Let x be a point in the convex hull of P. Then, x is a convex combination of a finite number of points in P :

$\mathbf{x}=\sum_{j=1}^k \lambda_j \mathbf{x}_j$

where every xj is in P, every λj is positive, and $\sum_{j=1}^k\lambda_j=1$.

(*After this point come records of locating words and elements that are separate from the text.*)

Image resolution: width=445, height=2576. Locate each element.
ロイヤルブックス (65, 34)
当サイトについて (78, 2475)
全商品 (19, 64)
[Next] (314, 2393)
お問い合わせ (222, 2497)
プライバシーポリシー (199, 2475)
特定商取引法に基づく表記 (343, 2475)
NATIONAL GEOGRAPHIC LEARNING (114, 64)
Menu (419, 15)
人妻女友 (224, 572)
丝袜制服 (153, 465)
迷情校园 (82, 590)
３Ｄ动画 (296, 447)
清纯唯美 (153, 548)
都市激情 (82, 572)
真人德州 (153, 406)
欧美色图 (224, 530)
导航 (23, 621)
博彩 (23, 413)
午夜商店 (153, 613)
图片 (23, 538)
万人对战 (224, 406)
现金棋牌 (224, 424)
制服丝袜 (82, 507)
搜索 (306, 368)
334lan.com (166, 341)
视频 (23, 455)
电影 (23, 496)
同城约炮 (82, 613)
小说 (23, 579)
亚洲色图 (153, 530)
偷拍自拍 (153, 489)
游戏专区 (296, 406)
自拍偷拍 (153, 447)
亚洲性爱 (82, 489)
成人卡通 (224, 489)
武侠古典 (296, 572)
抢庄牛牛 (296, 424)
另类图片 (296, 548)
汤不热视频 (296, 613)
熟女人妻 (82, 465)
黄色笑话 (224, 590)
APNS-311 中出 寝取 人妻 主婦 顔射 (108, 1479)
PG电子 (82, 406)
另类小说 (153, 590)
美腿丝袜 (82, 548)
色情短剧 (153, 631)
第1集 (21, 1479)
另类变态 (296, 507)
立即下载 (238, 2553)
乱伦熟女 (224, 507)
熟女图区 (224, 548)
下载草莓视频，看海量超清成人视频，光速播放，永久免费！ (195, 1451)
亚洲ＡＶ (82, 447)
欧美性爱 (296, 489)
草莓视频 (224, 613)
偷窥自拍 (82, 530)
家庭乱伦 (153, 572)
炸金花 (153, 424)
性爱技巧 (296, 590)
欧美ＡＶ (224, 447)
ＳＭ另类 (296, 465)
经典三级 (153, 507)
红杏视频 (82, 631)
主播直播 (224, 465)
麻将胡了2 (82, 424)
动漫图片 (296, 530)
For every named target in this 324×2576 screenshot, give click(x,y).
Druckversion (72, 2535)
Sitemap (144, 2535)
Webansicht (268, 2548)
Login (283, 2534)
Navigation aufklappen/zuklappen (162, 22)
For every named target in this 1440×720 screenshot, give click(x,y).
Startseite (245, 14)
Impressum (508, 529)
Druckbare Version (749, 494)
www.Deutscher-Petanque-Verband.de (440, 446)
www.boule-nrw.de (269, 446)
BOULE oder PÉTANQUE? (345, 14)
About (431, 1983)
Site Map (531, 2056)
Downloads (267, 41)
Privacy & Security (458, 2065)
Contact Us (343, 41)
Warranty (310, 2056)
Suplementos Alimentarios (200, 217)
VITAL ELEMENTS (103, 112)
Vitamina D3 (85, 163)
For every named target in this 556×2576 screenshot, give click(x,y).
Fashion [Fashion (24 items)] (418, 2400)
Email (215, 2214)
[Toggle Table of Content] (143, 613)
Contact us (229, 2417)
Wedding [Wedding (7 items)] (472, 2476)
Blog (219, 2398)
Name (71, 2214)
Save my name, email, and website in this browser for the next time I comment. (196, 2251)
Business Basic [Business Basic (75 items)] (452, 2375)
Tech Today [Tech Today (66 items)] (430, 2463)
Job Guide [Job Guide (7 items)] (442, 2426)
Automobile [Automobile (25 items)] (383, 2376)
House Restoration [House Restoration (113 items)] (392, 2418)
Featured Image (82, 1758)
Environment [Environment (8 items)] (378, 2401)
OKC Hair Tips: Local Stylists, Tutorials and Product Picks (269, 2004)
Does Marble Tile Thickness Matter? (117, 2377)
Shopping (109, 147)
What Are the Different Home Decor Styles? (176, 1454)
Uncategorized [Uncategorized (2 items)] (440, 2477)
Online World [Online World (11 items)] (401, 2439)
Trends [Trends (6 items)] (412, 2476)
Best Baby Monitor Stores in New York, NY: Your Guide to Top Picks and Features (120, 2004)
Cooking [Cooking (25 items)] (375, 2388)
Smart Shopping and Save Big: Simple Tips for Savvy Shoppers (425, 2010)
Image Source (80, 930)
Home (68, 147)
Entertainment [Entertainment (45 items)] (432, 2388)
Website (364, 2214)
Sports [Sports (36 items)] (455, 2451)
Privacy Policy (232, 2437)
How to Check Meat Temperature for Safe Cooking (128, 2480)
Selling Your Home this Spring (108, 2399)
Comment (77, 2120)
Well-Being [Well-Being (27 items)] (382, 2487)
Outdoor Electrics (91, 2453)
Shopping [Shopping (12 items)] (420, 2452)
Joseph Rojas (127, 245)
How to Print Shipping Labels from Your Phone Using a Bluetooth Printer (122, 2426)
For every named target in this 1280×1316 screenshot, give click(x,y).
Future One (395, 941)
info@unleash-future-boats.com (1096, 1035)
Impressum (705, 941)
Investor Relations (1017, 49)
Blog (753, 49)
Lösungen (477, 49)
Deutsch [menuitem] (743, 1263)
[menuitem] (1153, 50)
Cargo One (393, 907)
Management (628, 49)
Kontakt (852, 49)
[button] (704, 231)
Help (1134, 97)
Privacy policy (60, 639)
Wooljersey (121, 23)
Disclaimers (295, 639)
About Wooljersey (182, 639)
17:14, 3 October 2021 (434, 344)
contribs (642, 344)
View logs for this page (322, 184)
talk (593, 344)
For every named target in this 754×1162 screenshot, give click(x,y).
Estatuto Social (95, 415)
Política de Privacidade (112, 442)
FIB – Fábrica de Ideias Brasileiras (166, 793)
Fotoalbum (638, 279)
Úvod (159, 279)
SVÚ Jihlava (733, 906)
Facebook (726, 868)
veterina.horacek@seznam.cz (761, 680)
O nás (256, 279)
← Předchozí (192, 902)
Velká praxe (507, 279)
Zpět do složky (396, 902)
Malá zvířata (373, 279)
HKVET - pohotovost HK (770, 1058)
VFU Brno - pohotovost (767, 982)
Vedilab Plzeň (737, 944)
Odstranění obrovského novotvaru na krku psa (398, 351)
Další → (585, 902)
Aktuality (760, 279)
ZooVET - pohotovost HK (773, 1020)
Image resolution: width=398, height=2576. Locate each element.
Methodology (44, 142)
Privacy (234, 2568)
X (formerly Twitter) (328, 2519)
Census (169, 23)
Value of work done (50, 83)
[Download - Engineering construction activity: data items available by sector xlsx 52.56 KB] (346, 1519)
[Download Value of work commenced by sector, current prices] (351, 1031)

Suppose k > d + 1 (otherwise, there is nothing to prove). Then, the points x2 − x1, ..., xk − x1 are linearly dependent,

so there are real scalars μ2, ..., μk, not all zero, such that

$\sum_{j=2}^k \mu_j (\mathbf{x}_j-\mathbf{x}_1)=\mathbf{0}.$

If μ1 is defined as

$\mu_1:=-\sum_{j=2}^k \mu_j$

then

$\sum_{j=1}^k \mu_j \mathbf{x}_j=\mathbf{0}$
$\sum_{j=1}^k \mu_j=0$

and not all of the μj are equal to zero. Therefore, at least one μj > 0. Then,

$\mathbf{x} = \sum_{j=1}^k \lambda_j \mathbf{x}_j-\alpha\sum_{j=1}^k \mu_j \mathbf{x}_j = \sum_{j=1}^k (\lambda_j-\alpha\mu_j) \mathbf{x}_j$

for any real α. In particular, the equality will hold if α is defined as

$\alpha:=\min_{1\leq j \leq k} \left\{ \tfrac{\lambda_j}{\mu_j}:\mu_j>0\right\}=\tfrac{\lambda_i}{\mu_i}.$

Note that α>0, and for every j between 1 and k,

$\lambda_j-\alpha\mu_j \geq 0.$

In particular, λi − αμi = 0 by definition of α. Therefore,

$\mathbf{x} = \sum_{j=1}^k (\lambda_j-\alpha\mu_j) \mathbf{x}_j$

where every $\lambda_j - \alpha \mu_j$ is nonnegative, their sum is one , and furthermore, $\lambda_i-\alpha\mu_i=0$. In other words, x is represented as a convex combination of at most k-1 points of P. This process can be repeated until x is represented as a convex combination of at most d + 1 points in P.

An alternative proof uses Helly's theorem.